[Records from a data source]
(begin)

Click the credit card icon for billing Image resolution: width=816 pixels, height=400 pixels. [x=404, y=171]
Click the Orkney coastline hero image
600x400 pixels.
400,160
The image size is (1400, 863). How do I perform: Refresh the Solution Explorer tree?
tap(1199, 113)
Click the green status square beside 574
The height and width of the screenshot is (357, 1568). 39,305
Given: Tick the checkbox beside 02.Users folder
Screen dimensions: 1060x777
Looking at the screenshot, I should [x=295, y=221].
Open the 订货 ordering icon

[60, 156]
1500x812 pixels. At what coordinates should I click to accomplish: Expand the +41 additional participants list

(end)

### DESCRIPTION OF THE TASK
Copy the listing from the line containing "The image size" through the end, swapping "green" for "red" and leaving everything else unchanged.

### REPLY TO THE EXERCISE
The image size is (1400, 863). How do I perform: Refresh the Solution Explorer tree?
tap(1199, 113)
Click the red status square beside 574
The height and width of the screenshot is (357, 1568). 39,305
Given: Tick the checkbox beside 02.Users folder
Screen dimensions: 1060x777
Looking at the screenshot, I should [x=295, y=221].
Open the 订货 ordering icon

[60, 156]
1500x812 pixels. At what coordinates should I click to accomplish: Expand the +41 additional participants list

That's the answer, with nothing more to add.